=== EXTRAIT CHOISI ===
Dans les sociétés anonymes (SA), il est bien connu, la seule obligation de l’actionnaire est la libération du capital souscrit (art. 680 CO).


En effet, contrairement au droit de la société à responsabilité limitée (Sàrl), le droit de la société anonyme ne prévoit pas la possibilité de soumettre les actionnaires à une prohibition de faire concurrence à la société. La loi ne fixe une prohibition de concurrence que pour les membres du conseil d’administration ou de la direction (cf. art. 717 CO) ainsi que pour les employés de la société anonyme (cf. art. 321a al. 3 ou art. 340 CO). Les actionnaires qui n’exercent pas une fonction d’administrateur ou de directeur et qui ne sont pas employés par la société anonyme ne sont donc pas soumis à une prohibition de concurrence.


Toutefois, ces actionnaires ont la possibilité de se soumettre volontairement à une clause de non-concurrence dans le cadre d’une convention d’actionnaires.


La présente contribution a pour but de présenter les grandes lignes de la clause de non-concurrence dans une convention d’actionnaires, ainsi que de mettre en lumière les points auxquels il convient de faire attention, sans toutefois prétendre à l’exhaustivité.


Le but de la clause de non-concurrence


De manière générale, une clause de non-concurrence sert à obliger les parties à une convention d’actionnaires à ne pas faire concurrence à la société anonyme.


L’inclusion d’une clause de non-concurrence dans une convention d’actionnaires peut être particulièrement utile dans le cas de l’existence d’un plan d’intéressement pour les collaborateurs, ainsi que dans certaines situations de transferts d’entreprises.


En outre, les prohibitions légales de concurrence (art. 717 CO ou art. 340 ss CO) peuvent être concrétisées, voire même renforcées.


Durée, application et limite de la prohibition de faire concurrence


Une prohibition de concurrence s’applique pleinement aux actionnaires pendant leur participation à une convention d’actionnaires, et peut, si cela est prévu contractuellement, subsister même après la sortie d’un actionnaire de la société. Cela a pour conséquence de restreindre la liberté économique de l’actionnaire soumis à la clause de non- concurrence. L’art. 27 al. 2 CC pose toutefois des restrictions, en ce sens que la clause doit être limitée sur le plan matériel, géographique et temporel.
=== DONNÉES FOURNIES ===
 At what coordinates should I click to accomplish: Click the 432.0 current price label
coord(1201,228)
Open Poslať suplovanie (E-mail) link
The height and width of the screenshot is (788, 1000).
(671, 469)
===
** TÂCHES À FAIRE **
**1)** Relevez, s'il vous plaît, chaque article de loi cité dans l'extrait, une seule fois chacun, avec son numéro et son code mais sans l'alinéa.
**2)** Reproduisez le passage de l'extrait qui commence à « Toutefois, ces actionnaires » et se termine à « de transferts d’entreprises. ».

** RÉPONSES **
**1)**
art. 680 CO
art. 717 CO
art. 321a CO
art. 340 CO
art. 27 CC

**2)**
Toutefois, ces actionnaires ont la possibilité de se soumettre volontairement à une clause de non-concurrence dans le cadre d’une convention d’actionnaires.


La présente contribution a pour but de présenter les grandes lignes de la clause de non-concurrence dans une convention d’actionnaires, ainsi que de mettre en lumière les points auxquels il convient de faire attention, sans toutefois prétendre à l’exhaustivité.


Le but de la clause de non-concurrence


De manière générale, une clause de non-concurrence sert à obliger les parties à une convention d’actionnaires à ne pas faire concurrence à la société anonyme.


L’inclusion d’une clause de non-concurrence dans une convention d’actionnaires peut être particulièrement utile dans le cas de l’existence d’un plan d’intéressement pour les collaborateurs, ainsi que dans certaines situations de transferts d’entreprises.